What is a Performance Bond in North Carolina?

How do I get a Performance and Payment Bond in North Carolina?

We make it easy to get a contract performance bond.  Just click here to get our North Carolina Performance Application.  Fill it out and then email it and the North Carolina contract documents to [email protected] or fax to 855-433-4192.

You can also call us at (913) 562-6992. We thoroughly review each and every application for commercial bonds and then submit it to the surety that we believe will provide the best p & p bond for your matter. The surety broker will perform a credit check. We have a high success rate in getting our clients performance and payment bonds at the best rates possible.

What's a performance bond? This infographic shows a logo of construction equipments, wallet and a dollar, two person shaking hands at the front of a bank, and performance bond contract with a multi colored background.

Performance and Payment bond definition in North Carolina?

The cost of a performance bond can vary widely depending on the amount of coverage that is required.
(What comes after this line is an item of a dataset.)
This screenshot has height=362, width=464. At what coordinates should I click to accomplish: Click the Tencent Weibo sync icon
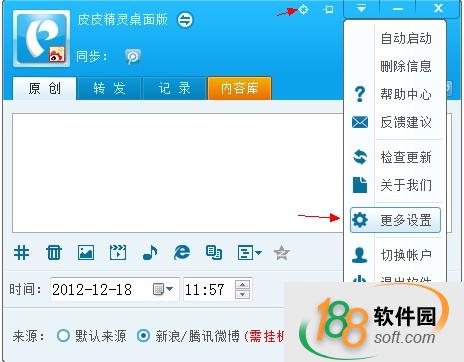(133, 56)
It is based on the total amount of the contract.  Things that can affect this pricing are the perceived risk of the job, the financial position of the entity being bonded, plus other factors.
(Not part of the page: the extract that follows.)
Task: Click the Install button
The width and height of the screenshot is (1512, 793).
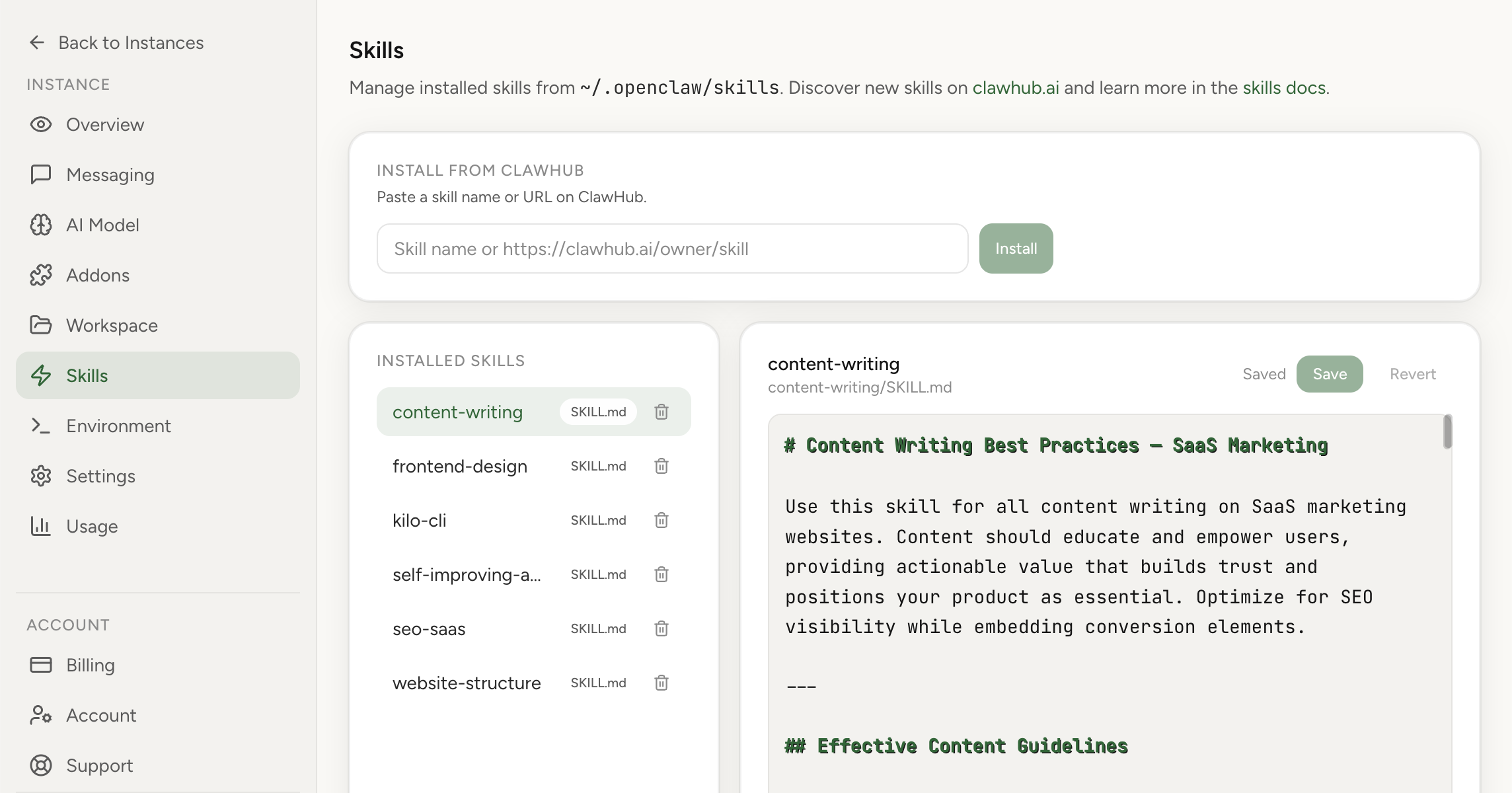Action: click(1016, 248)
Benefits and Costs of Performance Bond in North Carolina

How much do bonds cost in NC?

Bond prices fluctuate based on the job size. The cost of a bond is estimated through a couple of back-of-the-envelope calculations.  In general, the cost is approximately three percent (3%) for jobs under $800,000 and then the percentage is lower as the contract amount increases. We work diligently to find the lowest premiums possible in the state of North Carolina. Please call us today at (913) 562-6992. We'll find you the very best rate possible for your maintenance bond or completion bond.

Bond Amount Needed  Fee
<$800,000  2-3%
>$800,000<$1,500,00  1.5-3%
>$1.500,000 1-3%

These rates are for Merit clients, Standard rates are higher

Just fill out our bond application here and email it to [email protected]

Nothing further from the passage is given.